◆ **The problem**
Nothing should appear in the answer except the lines below from the line containing "Task: Open the Internet" through the line containing "Given: Select the 1623 Avios + £ 42.50 option", copied exactly, with pictures left out.

◆ **Data records**
*** Block opens ***

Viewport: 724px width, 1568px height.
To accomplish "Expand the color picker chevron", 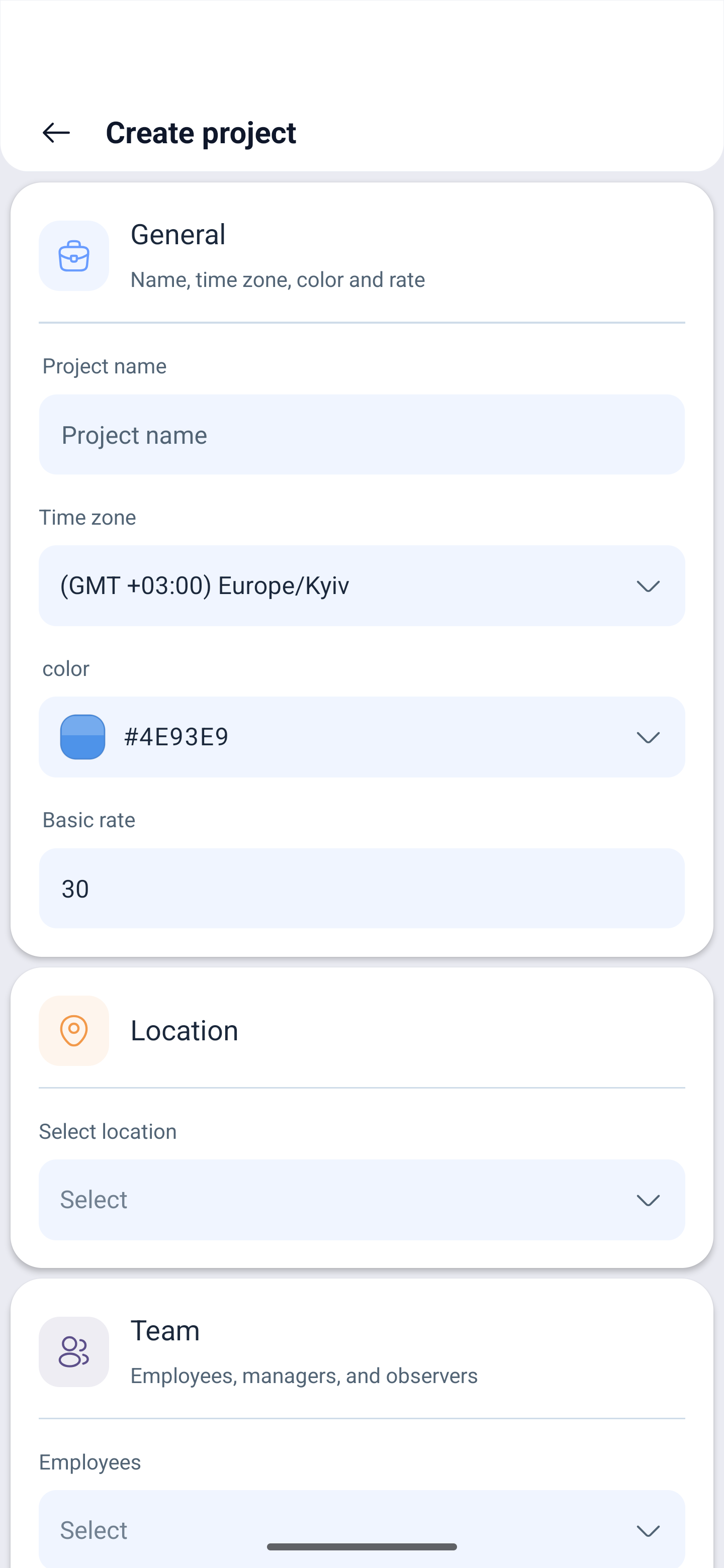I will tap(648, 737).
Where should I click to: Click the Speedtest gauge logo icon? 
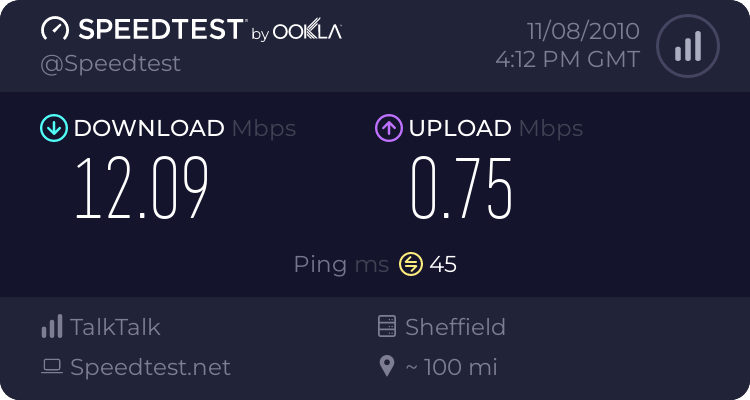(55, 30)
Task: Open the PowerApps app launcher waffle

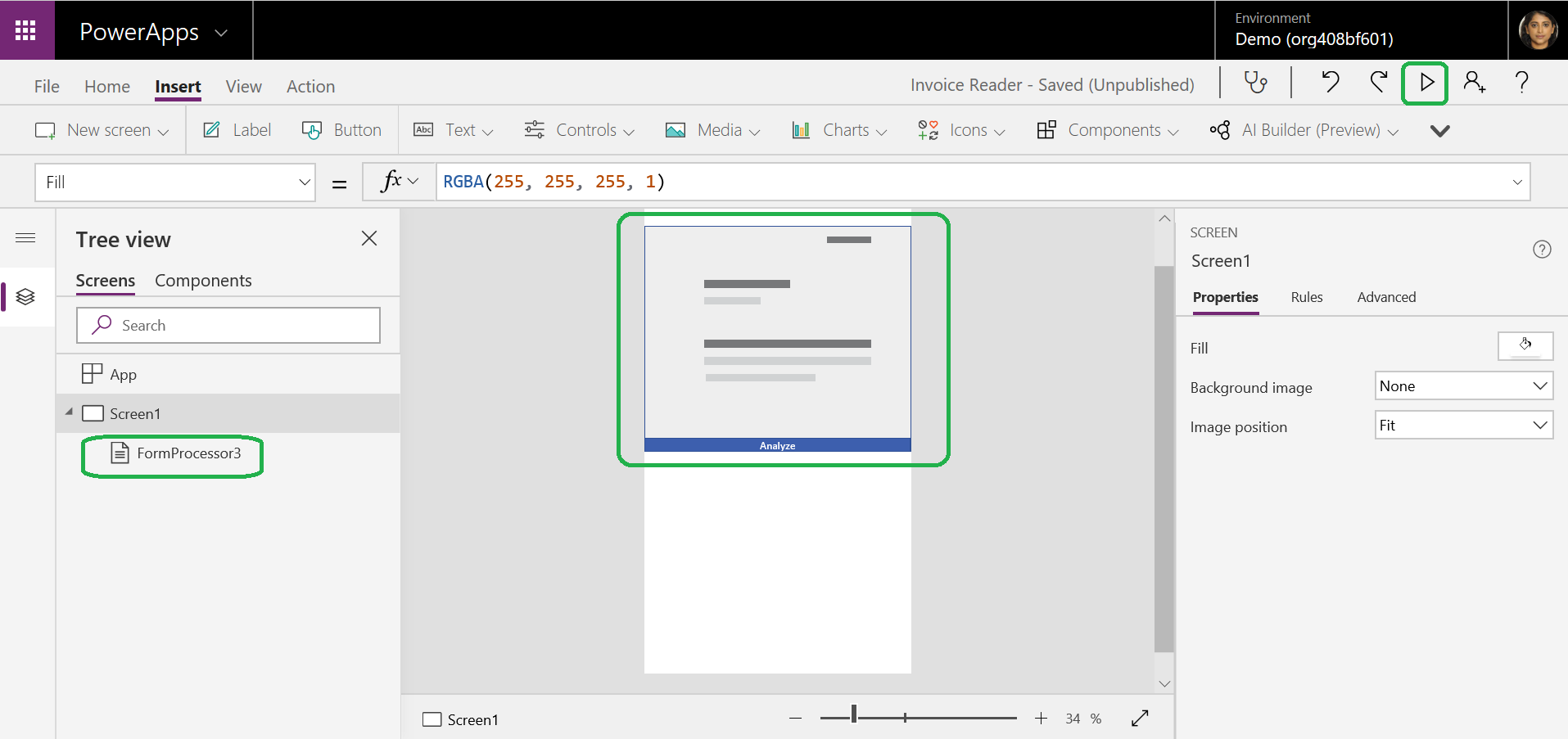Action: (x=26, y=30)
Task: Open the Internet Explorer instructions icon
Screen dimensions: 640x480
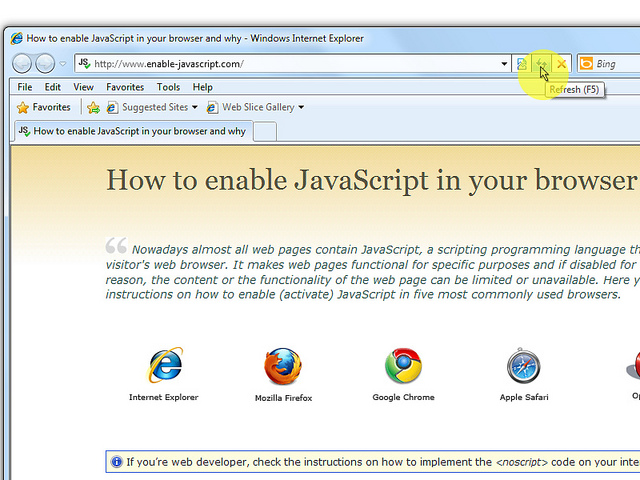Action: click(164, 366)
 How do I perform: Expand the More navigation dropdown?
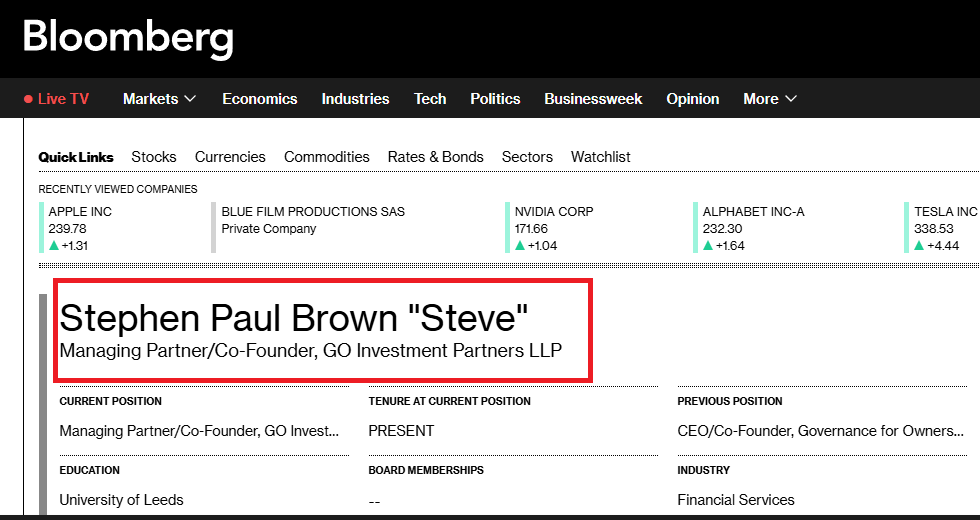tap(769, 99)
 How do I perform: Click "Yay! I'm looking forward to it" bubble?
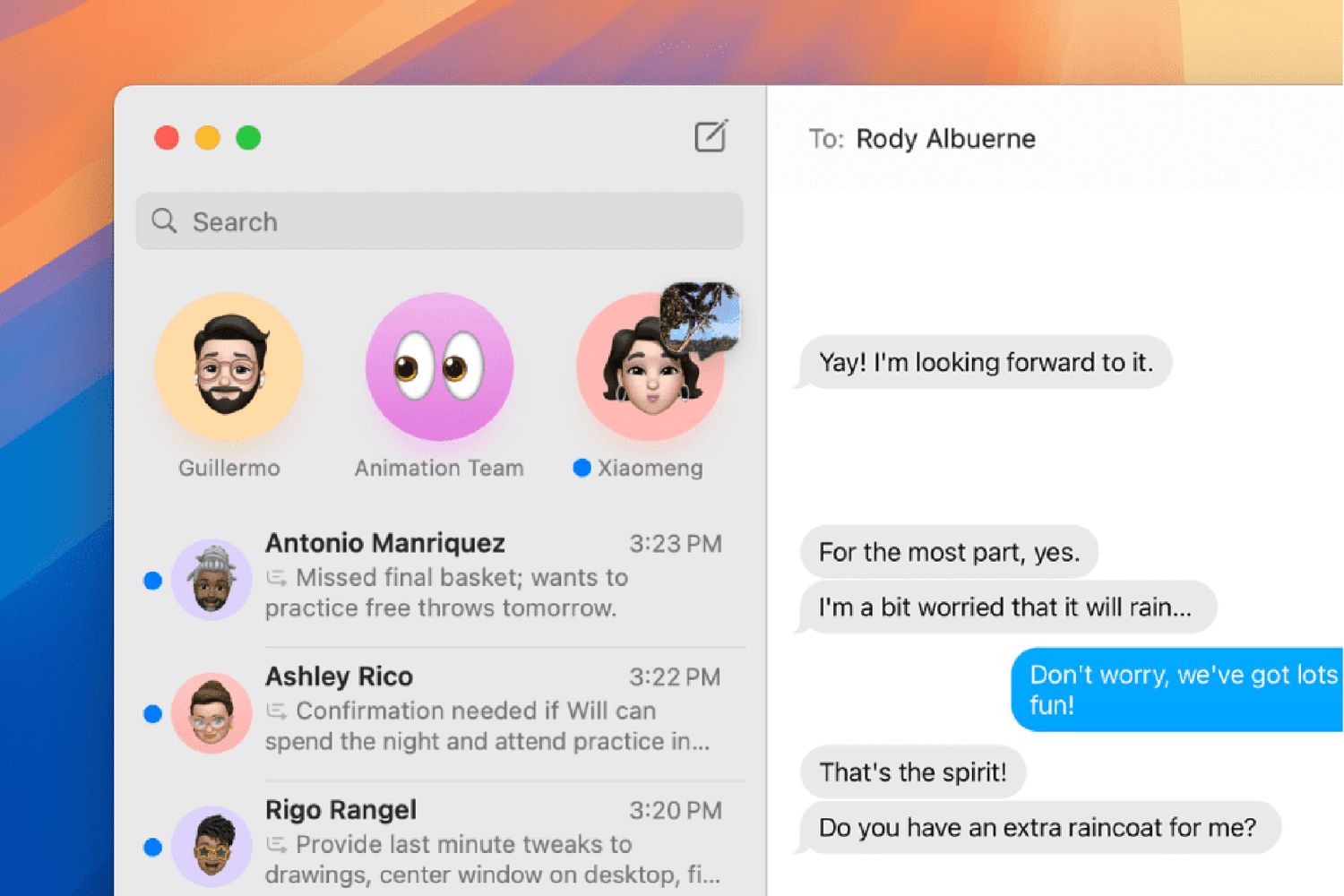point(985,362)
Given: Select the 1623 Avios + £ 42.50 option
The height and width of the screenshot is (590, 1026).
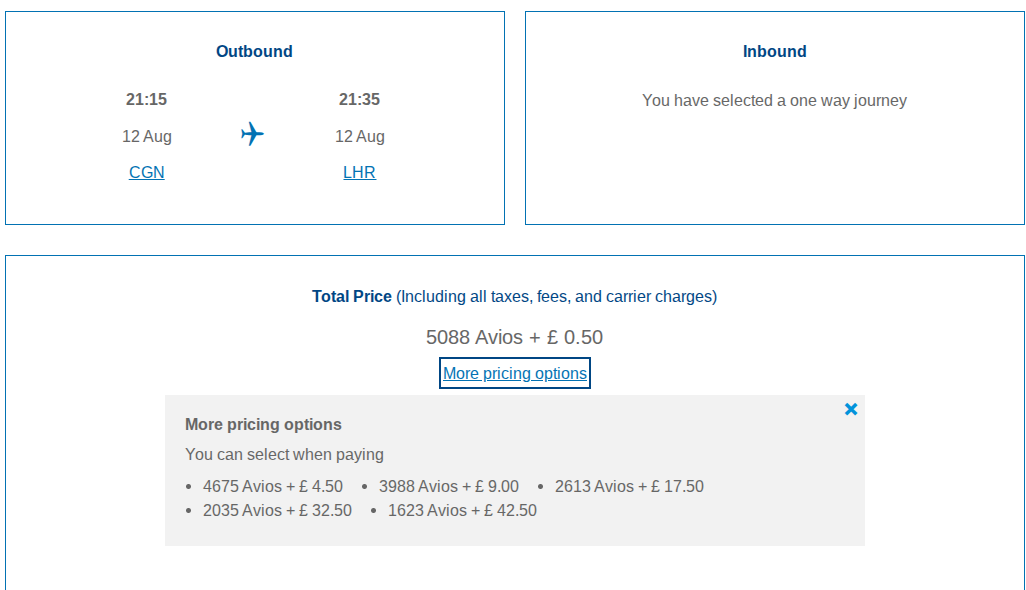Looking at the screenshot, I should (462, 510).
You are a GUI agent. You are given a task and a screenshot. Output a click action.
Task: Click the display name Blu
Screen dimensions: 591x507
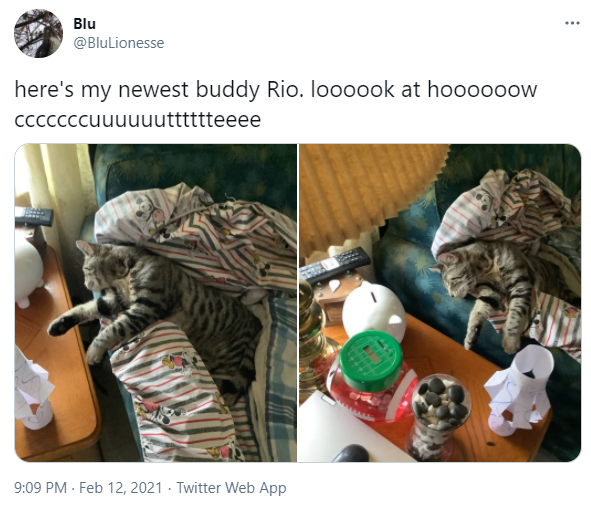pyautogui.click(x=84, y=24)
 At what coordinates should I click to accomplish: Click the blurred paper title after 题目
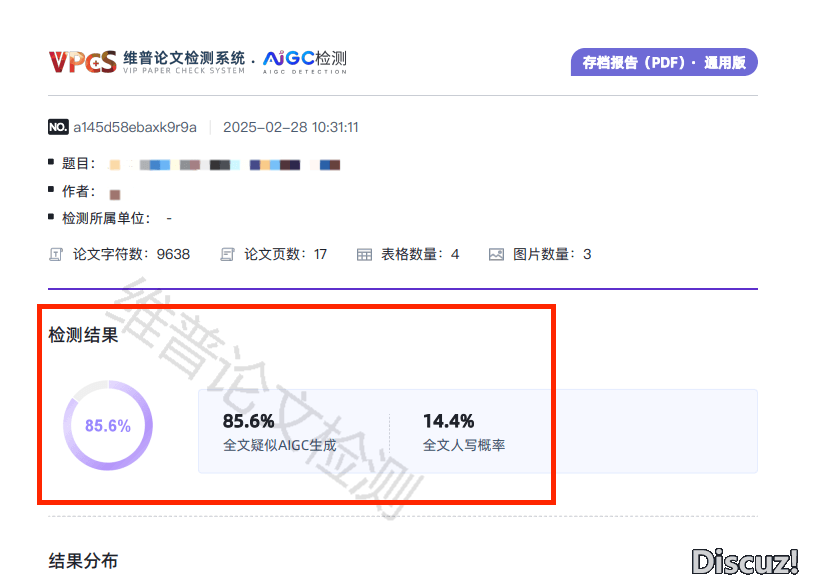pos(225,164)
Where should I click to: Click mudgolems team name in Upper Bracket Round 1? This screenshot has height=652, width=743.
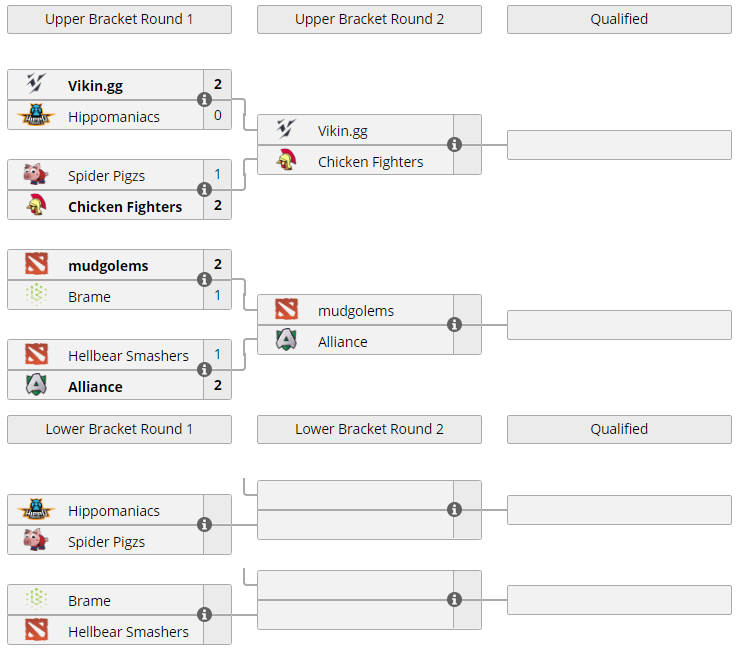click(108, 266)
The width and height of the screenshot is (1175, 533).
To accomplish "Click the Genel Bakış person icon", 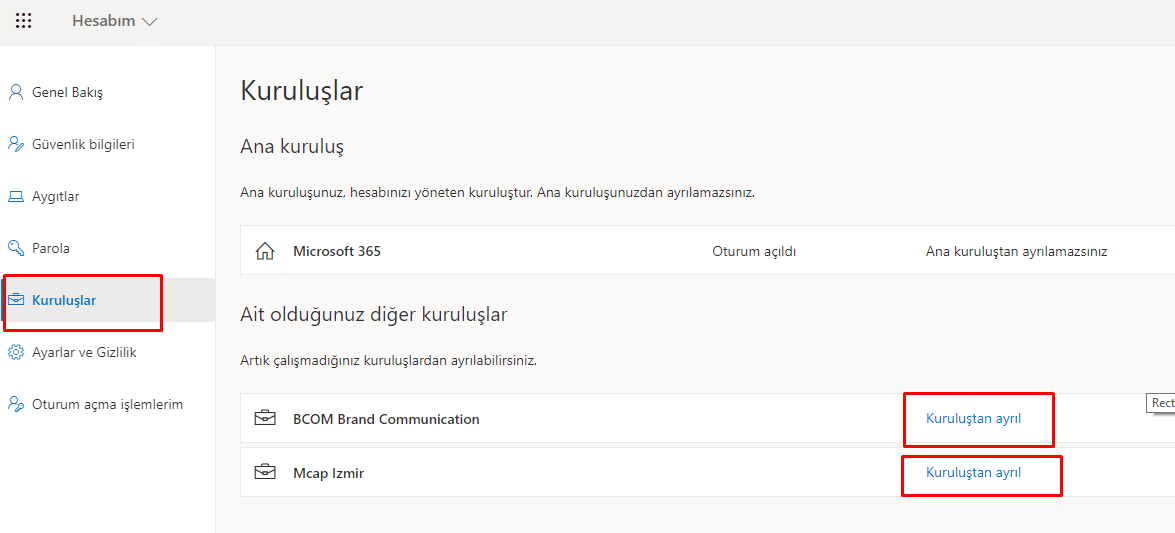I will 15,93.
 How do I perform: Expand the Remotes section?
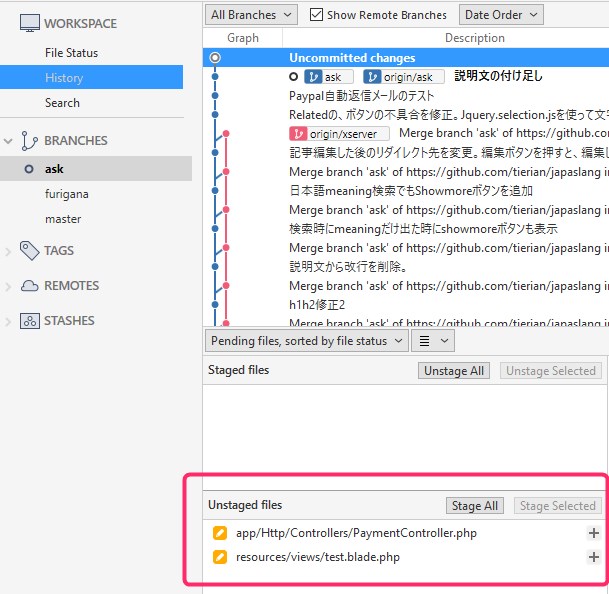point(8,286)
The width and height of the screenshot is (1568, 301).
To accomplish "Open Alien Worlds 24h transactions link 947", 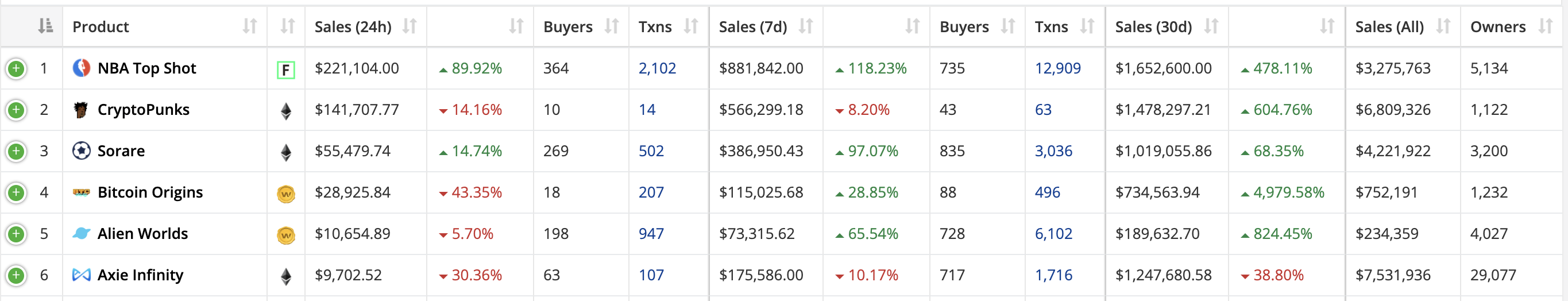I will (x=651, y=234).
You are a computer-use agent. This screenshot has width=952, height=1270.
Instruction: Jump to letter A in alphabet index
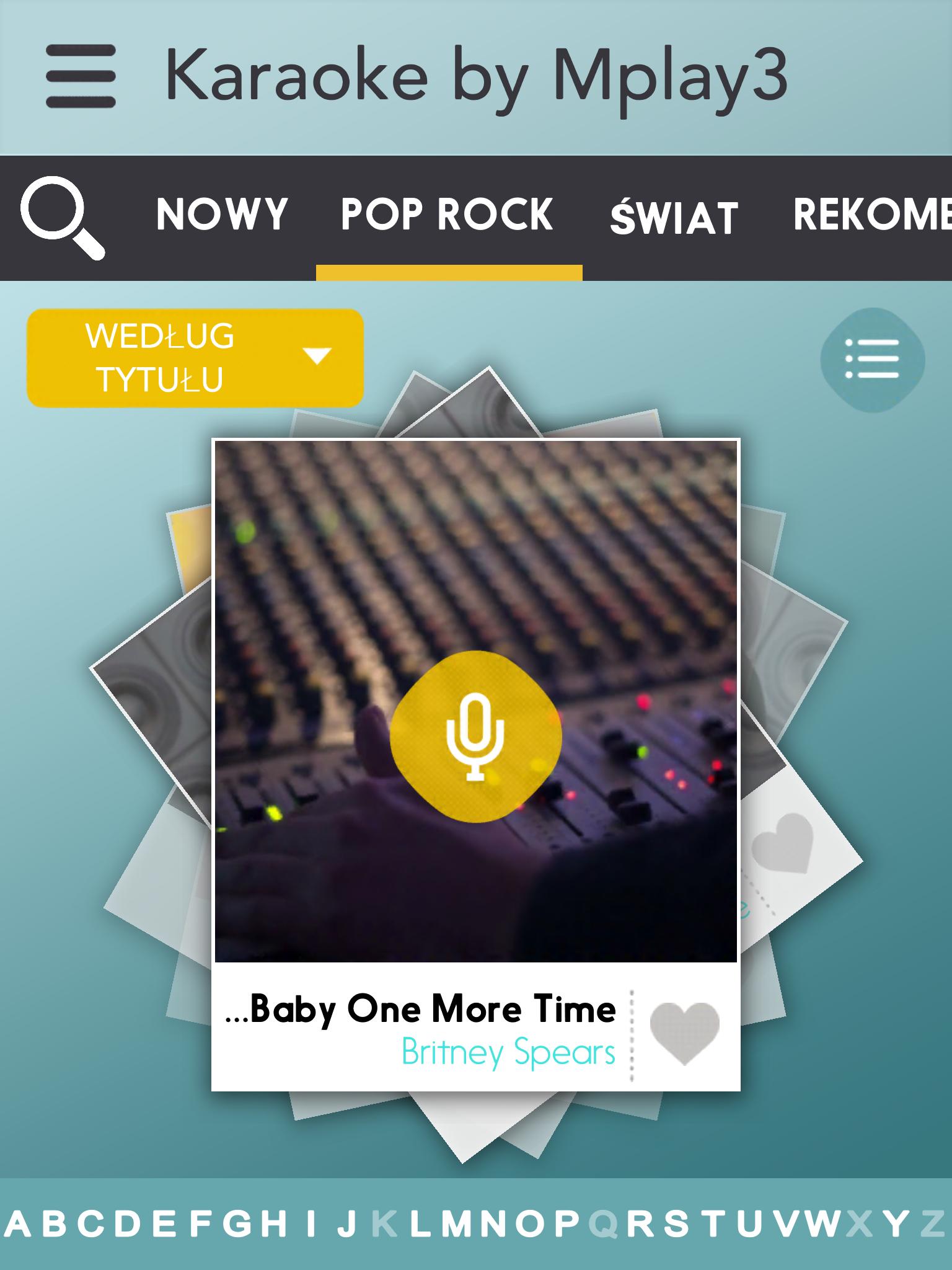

*** Block closes ***

◆ **Response to the task**
Task: Open the Internet Explorer instructions icon
Screen dimensions: 640x480
Action: click(164, 366)
 How do I perform: Expand the More navigation dropdown?
tap(769, 99)
 How do I perform: Click "Yay! I'm looking forward to it" bubble?
point(985,362)
Given: Select the 1623 Avios + £ 42.50 option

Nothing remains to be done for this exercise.